If a record below holds a picture, drop the picture and copy everything else exactly.

**Excerpted data**
────────────────

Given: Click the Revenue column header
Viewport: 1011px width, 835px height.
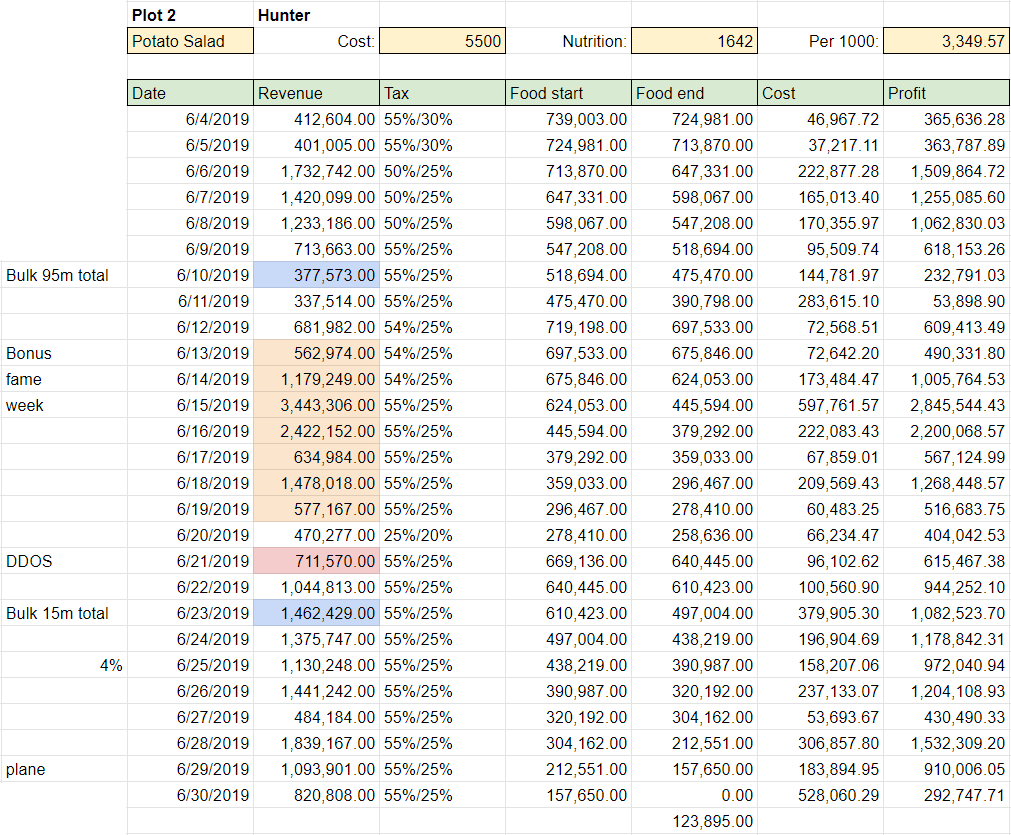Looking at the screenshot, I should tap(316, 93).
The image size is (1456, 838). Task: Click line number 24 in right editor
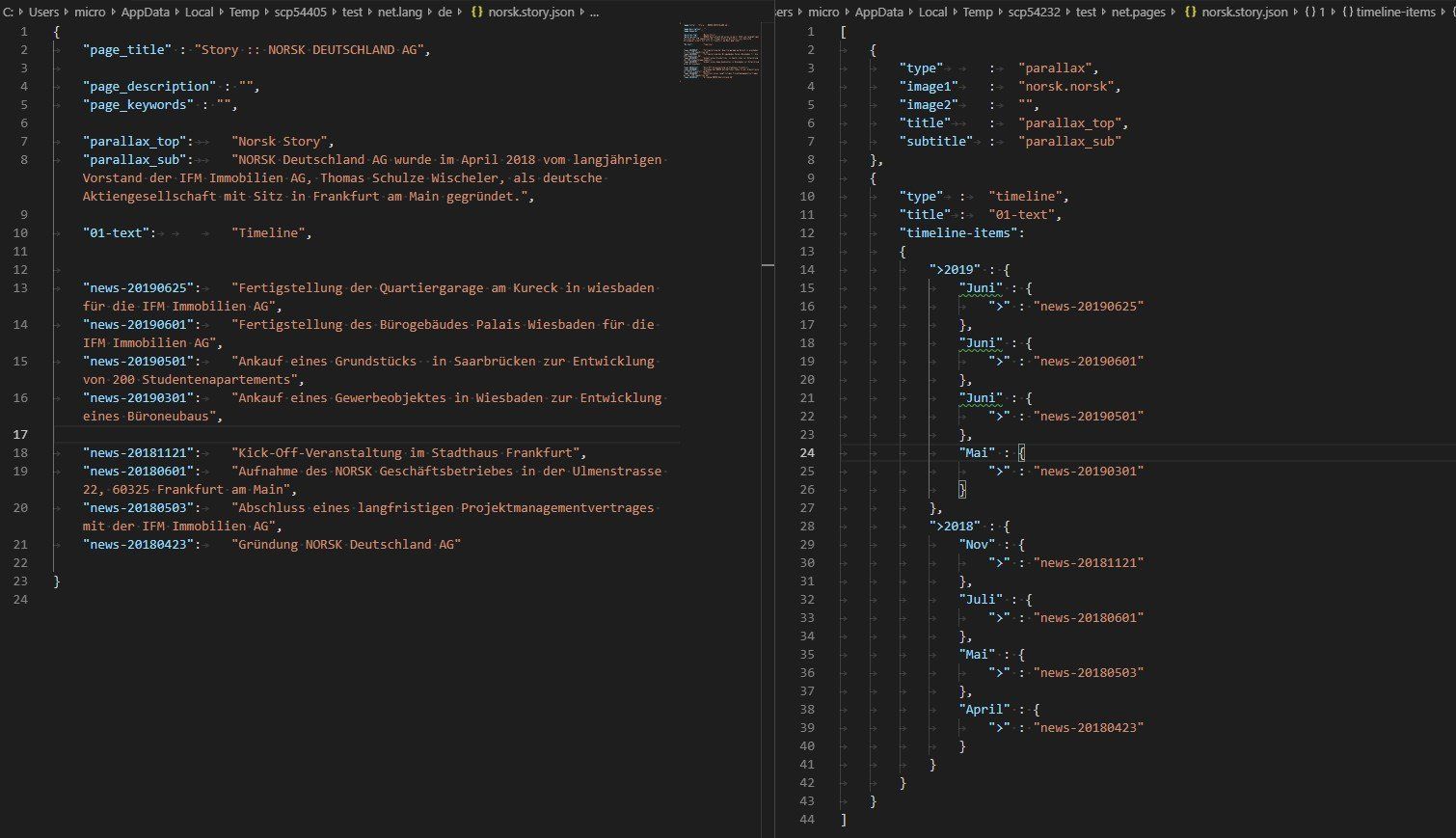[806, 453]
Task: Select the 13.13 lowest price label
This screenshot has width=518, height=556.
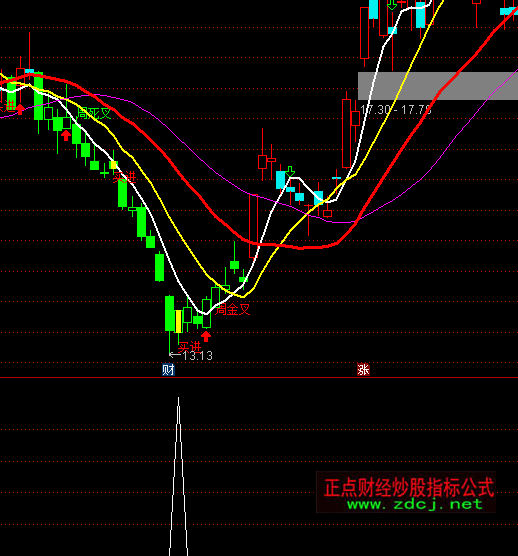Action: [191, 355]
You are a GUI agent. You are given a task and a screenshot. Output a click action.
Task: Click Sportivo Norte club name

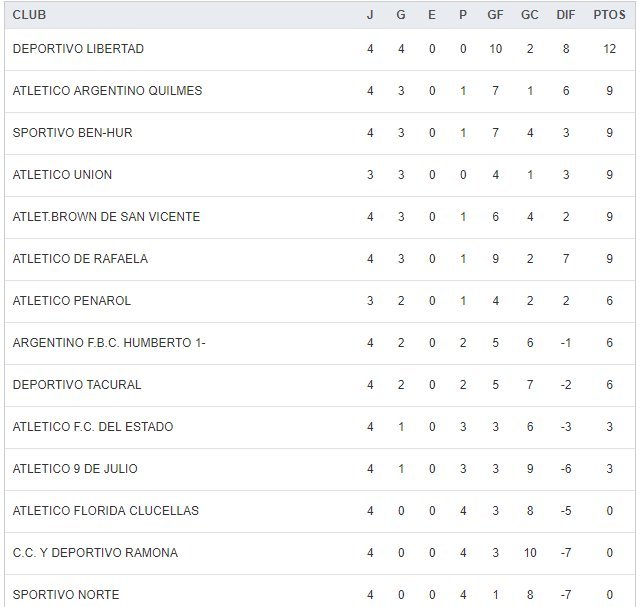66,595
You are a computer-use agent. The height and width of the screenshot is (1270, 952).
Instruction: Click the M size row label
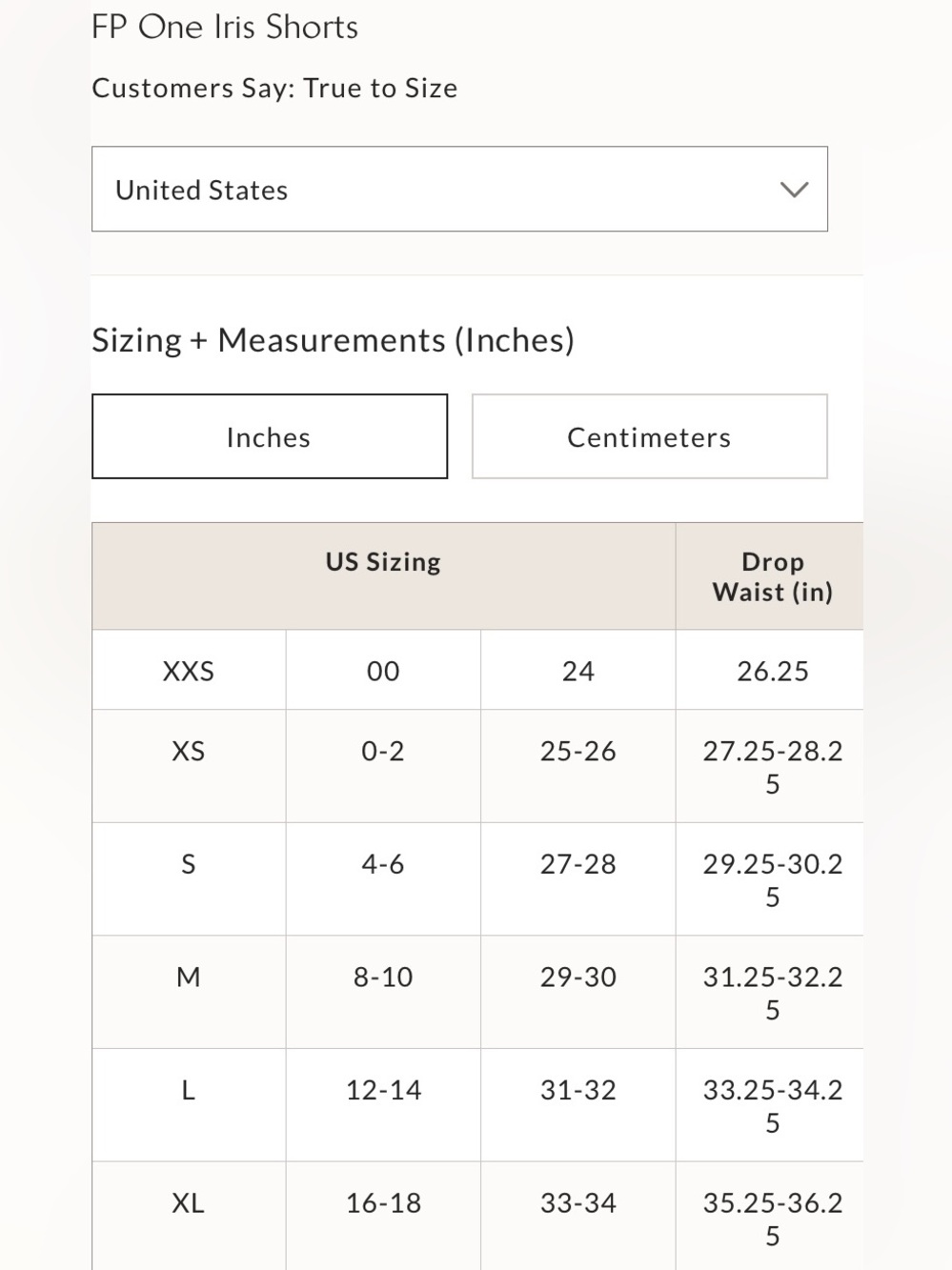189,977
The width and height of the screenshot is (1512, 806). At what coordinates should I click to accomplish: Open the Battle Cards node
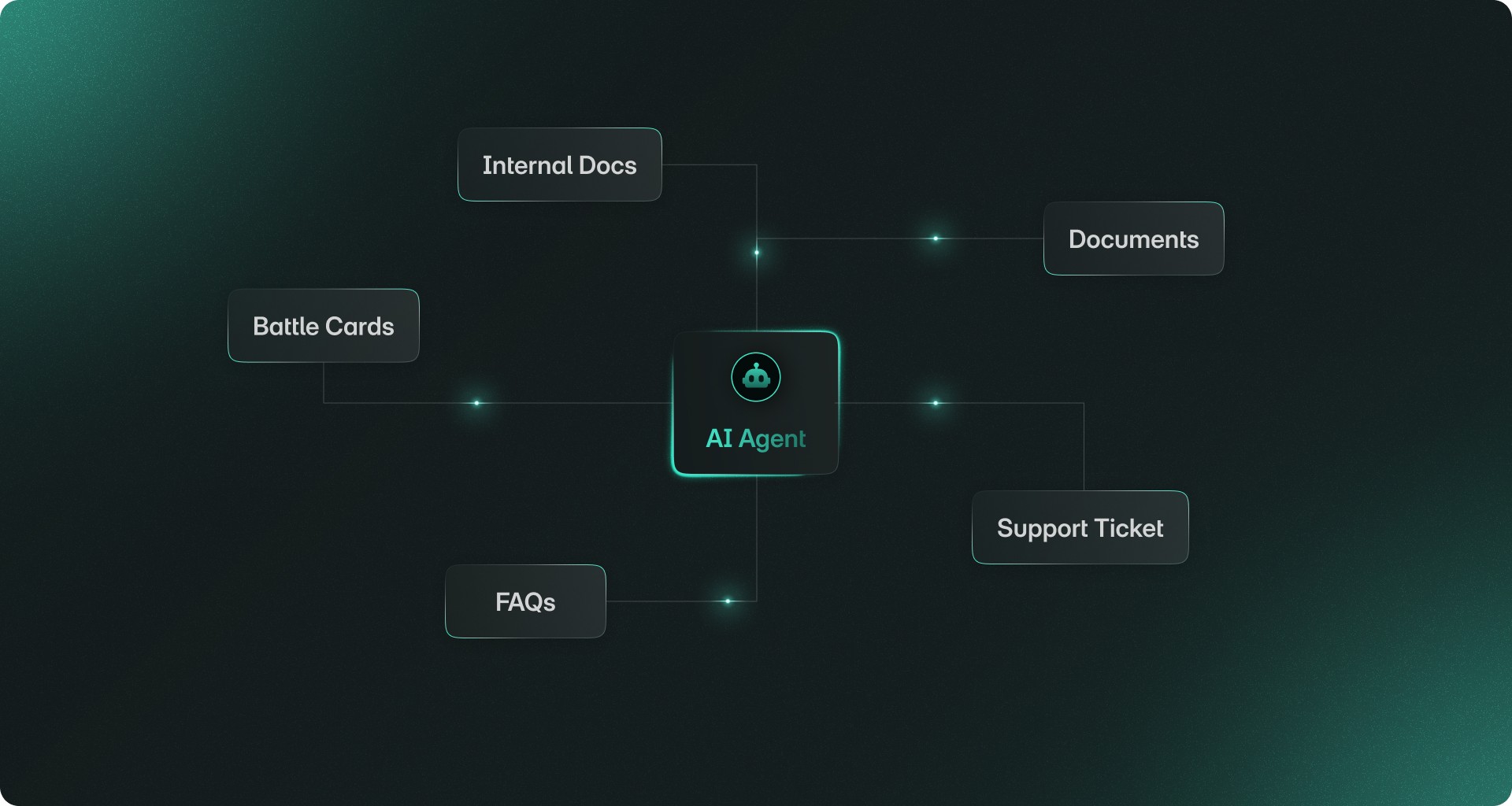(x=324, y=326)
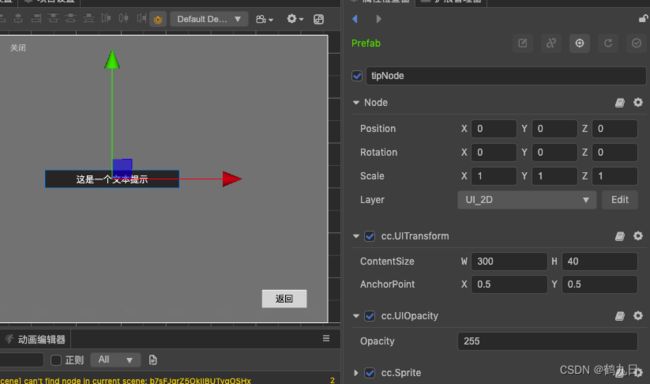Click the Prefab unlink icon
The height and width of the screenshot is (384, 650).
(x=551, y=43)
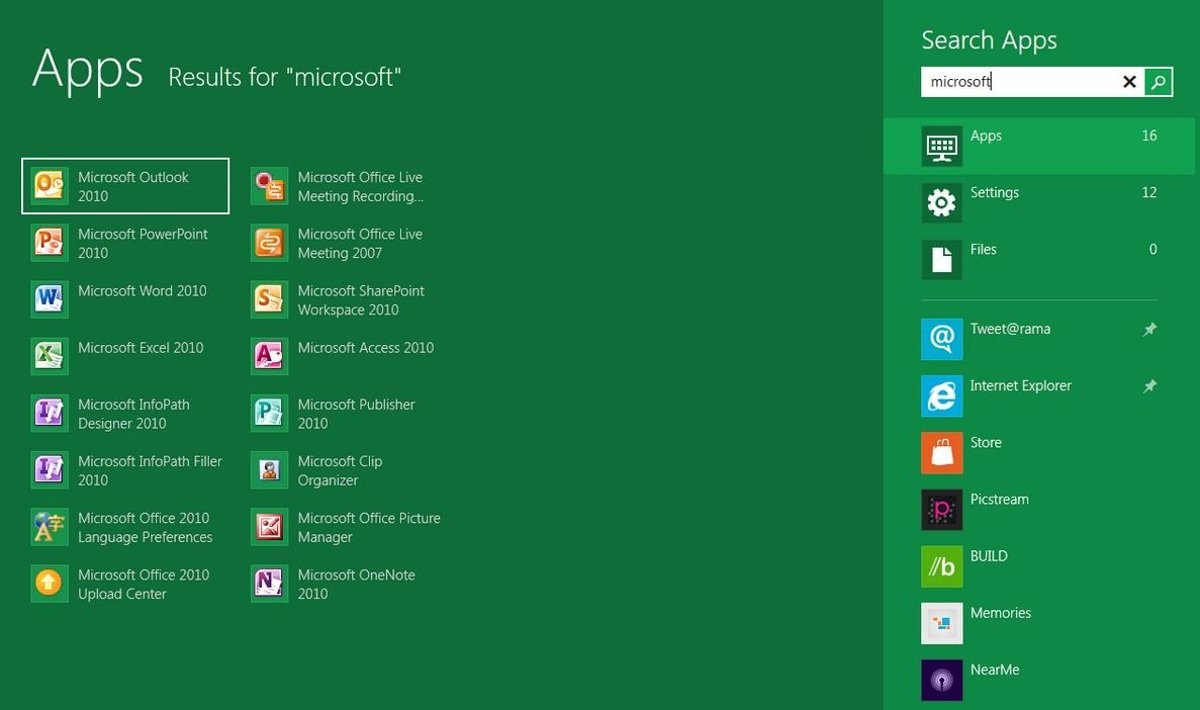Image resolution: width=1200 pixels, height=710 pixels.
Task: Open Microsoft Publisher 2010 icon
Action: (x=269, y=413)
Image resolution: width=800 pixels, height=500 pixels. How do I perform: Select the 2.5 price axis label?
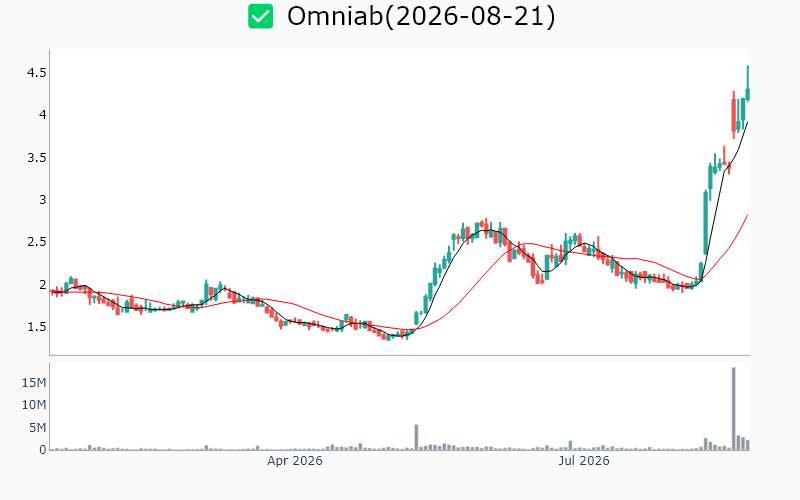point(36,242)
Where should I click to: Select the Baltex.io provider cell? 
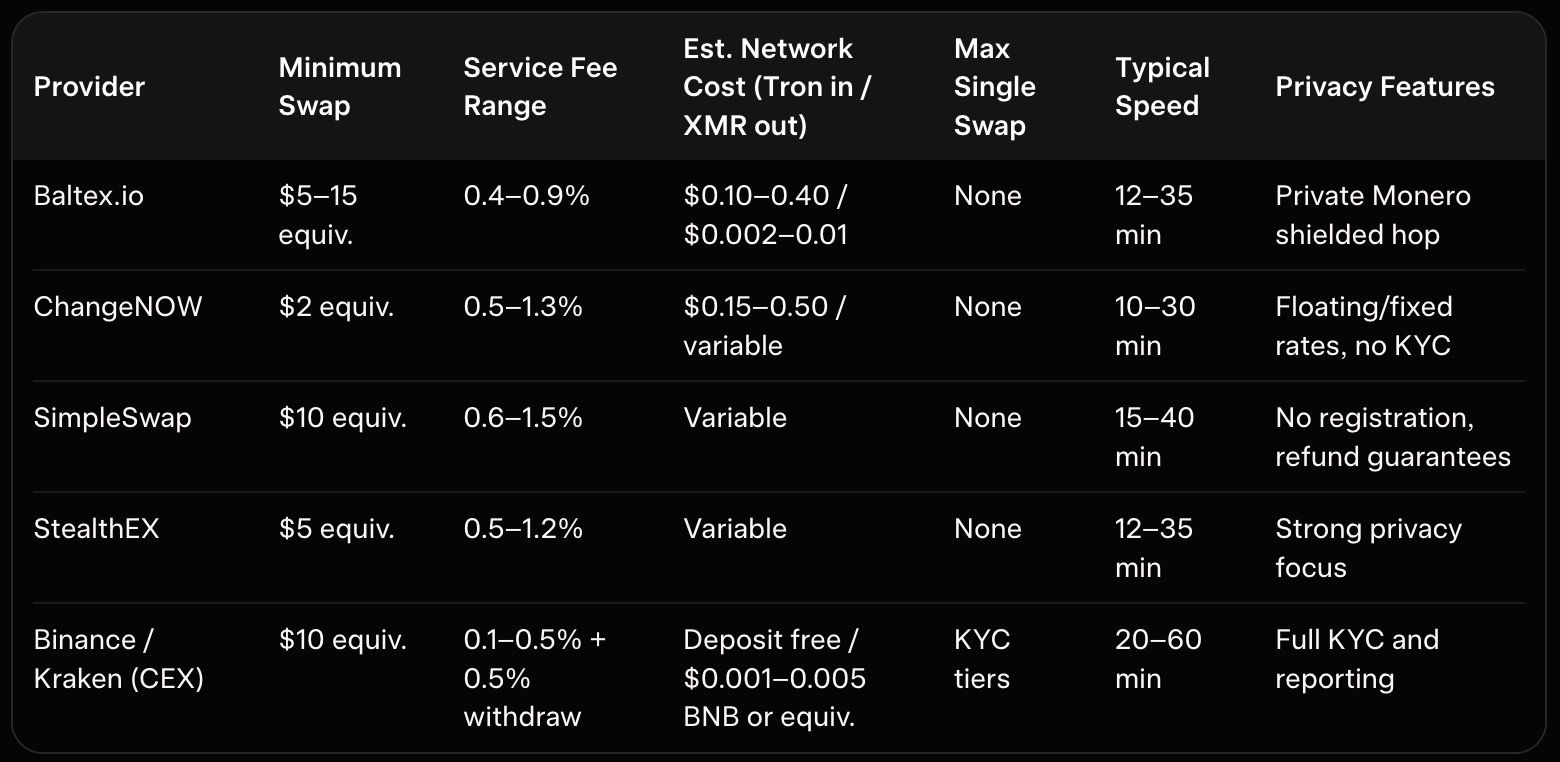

────────────────

**Result of the task**
Given: Click the Revenue column header
Viewport: 1011px width, 835px height.
Looking at the screenshot, I should tap(316, 93).
The image size is (1456, 838). Task: Click line number 24 in right editor
[806, 453]
Task: Select the 13.13 lowest price label
This screenshot has width=518, height=556.
Action: [191, 355]
You are a GUI agent. You are given a task and a screenshot. Output a click action.
Task: Click Sportivo Norte club name

66,595
You are a computer-use agent. The height and width of the screenshot is (1270, 952).
Instruction: Click the M size row label
189,977
The width and height of the screenshot is (1512, 806). At what coordinates should I click to accomplish: Open the Battle Cards node
(x=324, y=326)
Click the Prefab unlink icon
The height and width of the screenshot is (384, 650).
(x=551, y=43)
Image resolution: width=1200 pixels, height=710 pixels.
Task: Open Microsoft Publisher 2010 icon
Action: (x=269, y=413)
Image resolution: width=800 pixels, height=500 pixels. How do I perform: Select the 2.5 price axis label?
point(36,242)
Where should I click to: Select the Baltex.io provider cell? 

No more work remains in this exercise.